The yotta Public Registry

When you use yotta publish to publish your re-usable modules, they are uploaded to the yotta public registry.

They are immediately available to find via search online, and via the yotta search subcommand, and for anyone to install as a dependency of their own project.

# Module Ownership

Before you can publish a module (or a target description), yotta will ask you to log in. When you do, your email address(es) from the account you log in with on the webpage are associated with the keys stored in your local yotta settings.

These keys are used to sign requests made to the registry, proving to the registry that you control the email address in question. This allows you to publish updates to the same module in the future: if you switch to a different computer then you’ll need to log in again to regain access to publish your modules.

To remove the stored keys from your settings, use the yotta logout command.

The yotta owners subcommands (yotta owners list, yotta owner add and yotta owner remove) allow you to add or remove other people (by email address) from those allowed to publish new versions (and modify ownership) of your modules and targets.

## # Network Access In order to use the yotta registry, yotta needs access to several different domains, which host various parts of the registry infrastructure. You may need to allow access to these domains though your firewall:

  • https://registry.yottabuild.org: the registry API itself
  • https://yotta.blob.core.windows.net: the blob store where versions of modules and targets are downloaded from.
  • https://yottabuild.org: necessary for the login mechanism.

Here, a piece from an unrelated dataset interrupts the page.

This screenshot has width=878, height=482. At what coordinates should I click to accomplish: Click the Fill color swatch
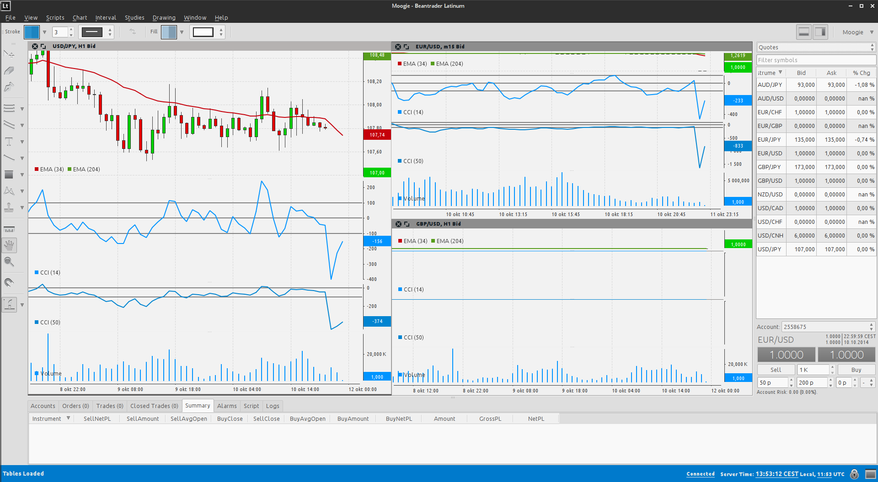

Note that all of these domains may use multiple IP addresses, and each may share their IP addresses with other domains.

# Disputes and Names

Please open an issue on the Github issue tracker for any disputes arising over module ownership. Do not publish an empty module in order to “reserve” a name for your future use - either implement something useful, or let someone else do the same. If someone else wants to publish a useful module under a name you have published only an empty module to then ownership of your module will be granted to them.

If you use a trademark belonging to a company in your module name (e.g. a silicon vendor’s name) and that company later wants to support their hardware or software in yotta, you may be asked to let them contribute to your module, or take over maintenance of it.

To take over ownership of a module abandoned by its owner please open an issue on Github, it is likely that these requests will be granted if contact cannot be re-established with the owner within a reasonable amount of time.

# Terms of Use

The yotta registry is for yotta modules (that’s software that can usefully be used with other yotta modules to build an application for at least one target). yotta modules can support any target hardware (ARM or otherwise), but we reserve the right to remove anything from the registry which isn’t a useful yotta module.

The mbed terms of use apply to your use of the yotta registry, and the content you upload.